**Source records**
%%

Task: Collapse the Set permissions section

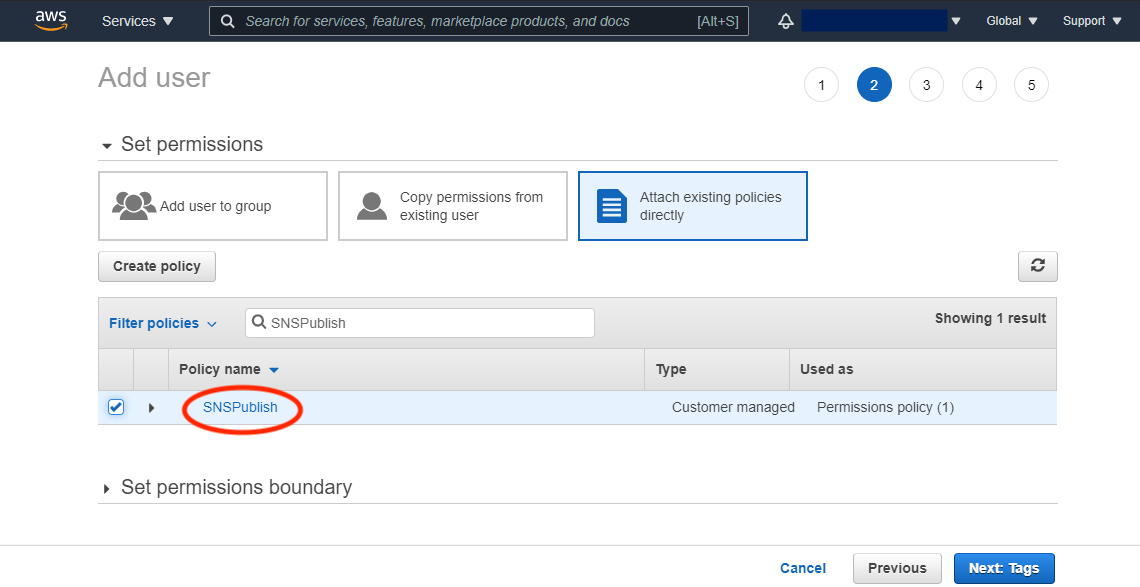Action: click(107, 144)
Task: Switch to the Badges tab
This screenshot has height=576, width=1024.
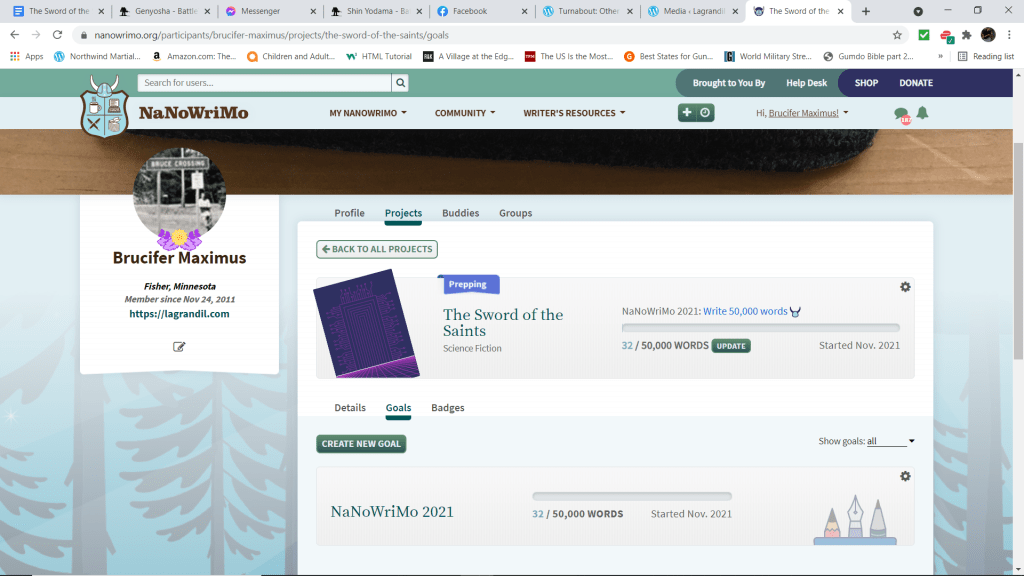Action: pyautogui.click(x=447, y=408)
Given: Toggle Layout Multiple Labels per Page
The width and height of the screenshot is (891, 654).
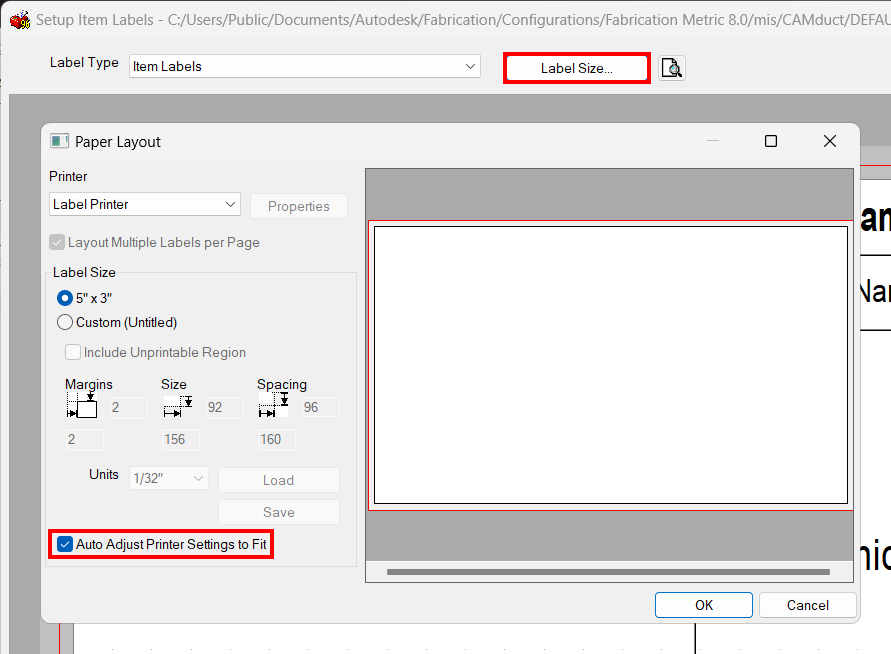Looking at the screenshot, I should coord(57,242).
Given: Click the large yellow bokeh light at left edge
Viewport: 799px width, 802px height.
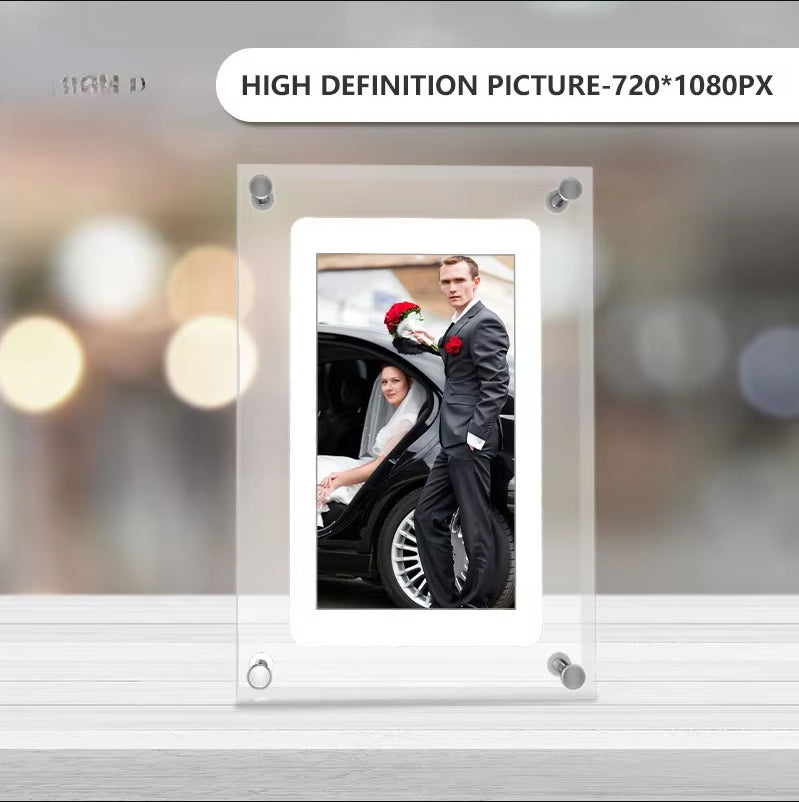Looking at the screenshot, I should (38, 364).
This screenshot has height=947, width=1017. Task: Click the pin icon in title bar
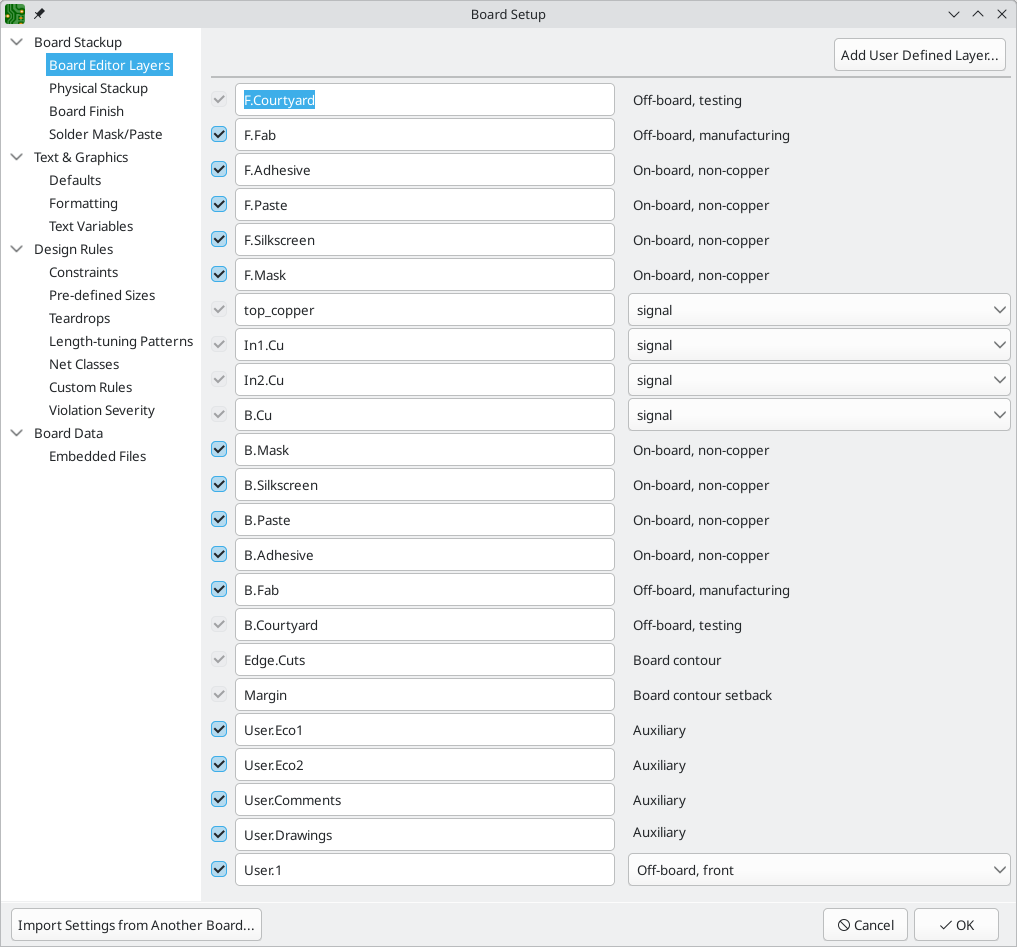(x=39, y=14)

%%

**Exercise goal**
Copy every record above exactly, leaving out any pictures.

**Response to this task**
Task: Collapse the Set permissions section

Action: click(107, 144)
Task: Switch to the Badges tab
This screenshot has height=576, width=1024.
Action: pyautogui.click(x=447, y=408)
Given: Toggle Layout Multiple Labels per Page
The width and height of the screenshot is (891, 654).
Looking at the screenshot, I should coord(57,242).
Given: Click the large yellow bokeh light at left edge
Viewport: 799px width, 802px height.
Looking at the screenshot, I should (38, 364).
This screenshot has height=947, width=1017. Task: Click the pin icon in title bar
(x=39, y=14)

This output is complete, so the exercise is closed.